According to Barr, Department of Justice special counsel Robert Mueller’s probe into Russian interference in the 2016 presidential election found no evidence of collusion between the Trump campaign and the Russian government.
Host Neil Cavuto asked Paul if the findings exonerated President Donald Trump.
“Absolutely,” Paul replied. And I think this is a good day for America if we’re going to get beyond all this. I think it was a partisan witch-hunt from the beginning. The president has been exonerated. The Democrats and some in the left-wing media that promoted this, I think they need to apologize to the country, and they need to try to be more objective in the reporting and not create some kind of narrative that somehow President Trump is a Russian spy, which was ridiculous, but also insulting.”
On the obstruction of justice question, Paul said if there was no crime, the justice could not be obstructed.
“I think that you can’t obstruct justice when there wasn’t a crime,” he said. “How do you cover up for a crime that didn’t occur? So, if President Trump and nobody in his campaign colluded with Russia, which was the accusation if they didn’t do that, how can they be covering up for something they didn’t do? So I think it’s — this idea that where’s the burden? It’s sort of like, somebody stole some groceries in New York today. Are you guilty of it, Neil? Do you have to prove that you’re not guilty? Or should the government have to prove you’re guilty? It sort of turns it on his head, and it’s like, oh, the president needs to prove that he didn’t obstruct justice. No, that’s the government’s job. And they have a burden to prove it. They couldn’t prove it. But there also is no crime, so you can’t obstruct a crime that didn’t happen.”
Cavuto asked Paul for his thoughts on a presidential pardon for any of the actors involved in the Mueller probe, to which Paul recommended Michael Flynn, Trump’s former national security advisor.

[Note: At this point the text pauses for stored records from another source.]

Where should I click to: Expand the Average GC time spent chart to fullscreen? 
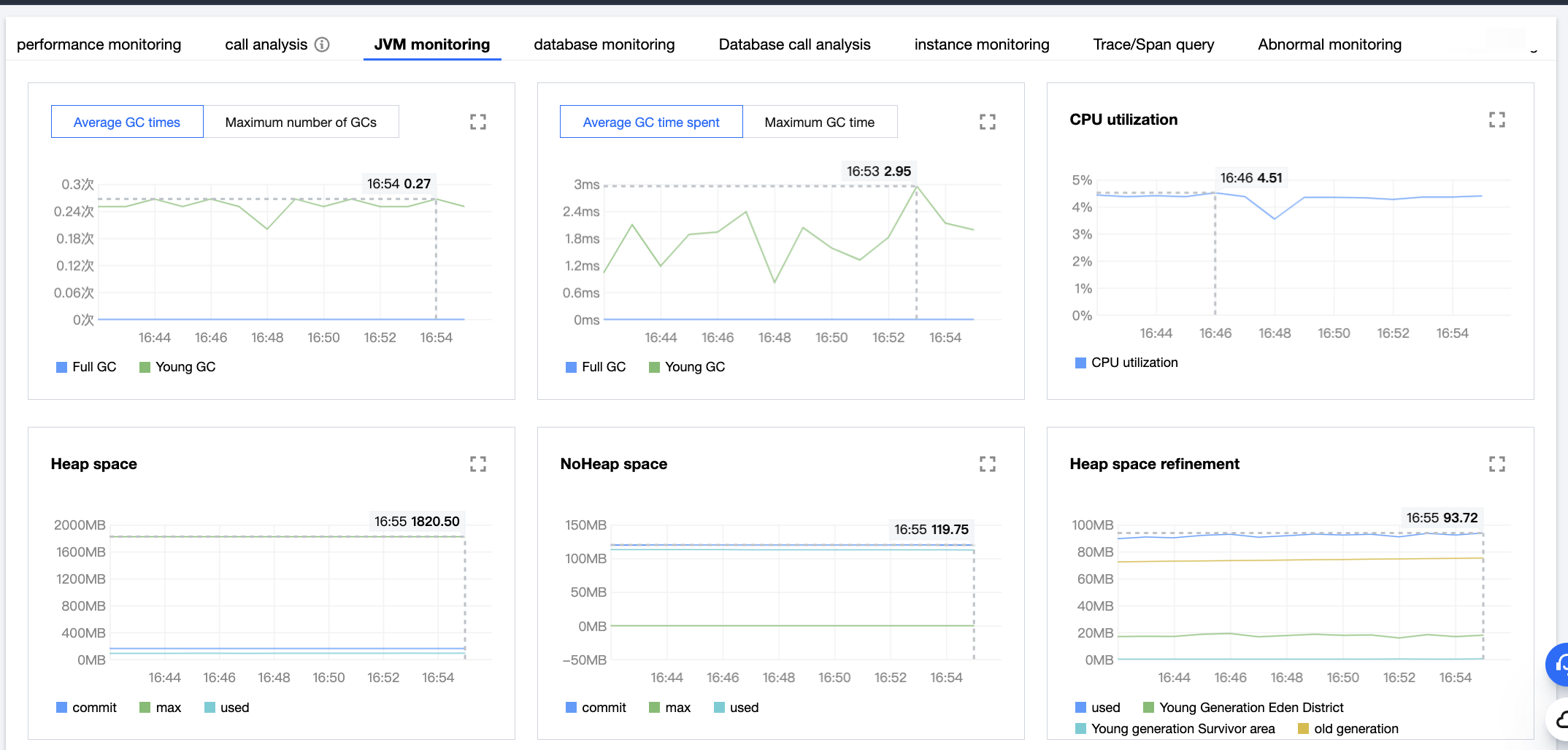(x=988, y=122)
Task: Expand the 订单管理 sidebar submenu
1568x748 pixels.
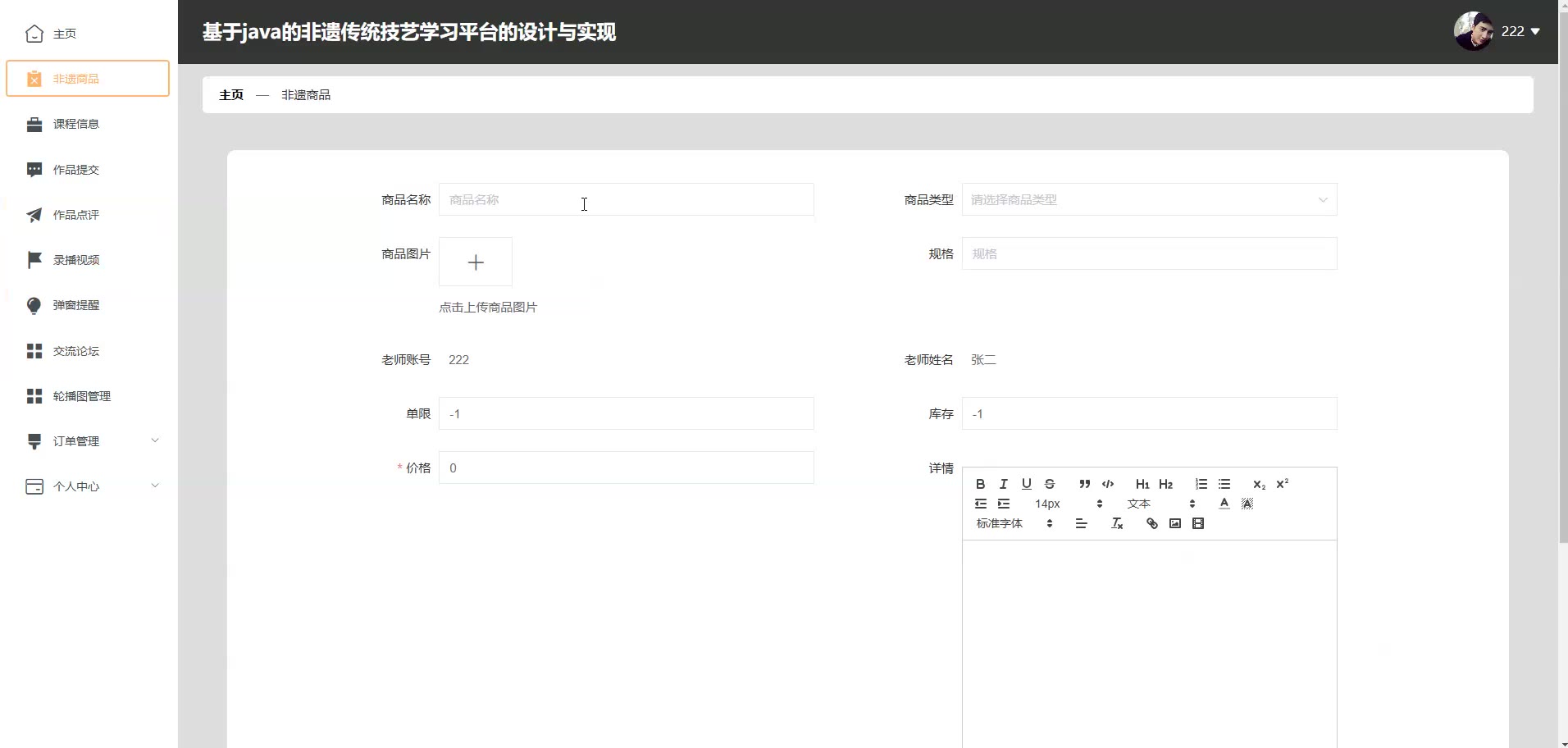Action: click(89, 441)
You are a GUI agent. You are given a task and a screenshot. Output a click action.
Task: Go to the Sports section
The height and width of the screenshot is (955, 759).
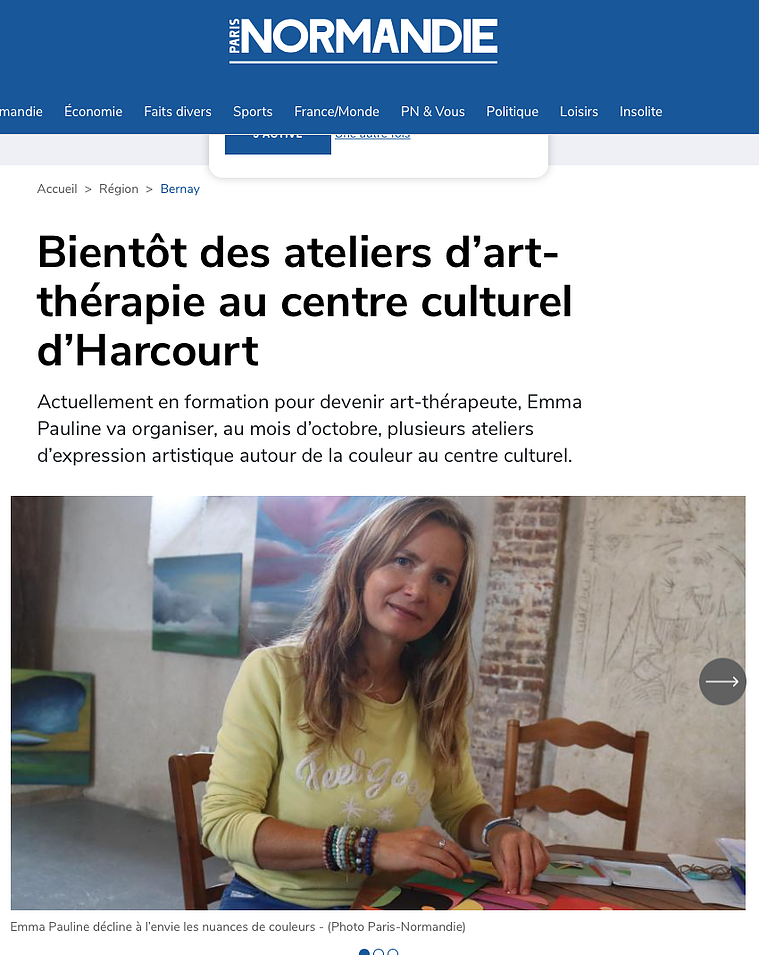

“The one that I have the strongest feeling about is General Flynn because I think no American should be prosecuted for something they said in a private phone call unless a judge gave a warrant to the government and said they can listen to the phone call,” Paul added. “They listened to General Flynn because they were spying on the Russian ambassador, OK? That’s foreign intelligence. But that shouldn’t be domestic prosecution. So what they did to Flynn should not only is — not only was unfair, but I think should be unconstitutional. And I have been bugging the president for years to come forward and fix this for all Americans, and say that no foreign intelligence gathering of information could ever be used against an American citizen in court for a crime unrelated to terrorism. So what they did to General Flynn was unfair. And I have told the president — he’s not responded to me — but I have told him my opinion is that he ought to pardon General Flynn.”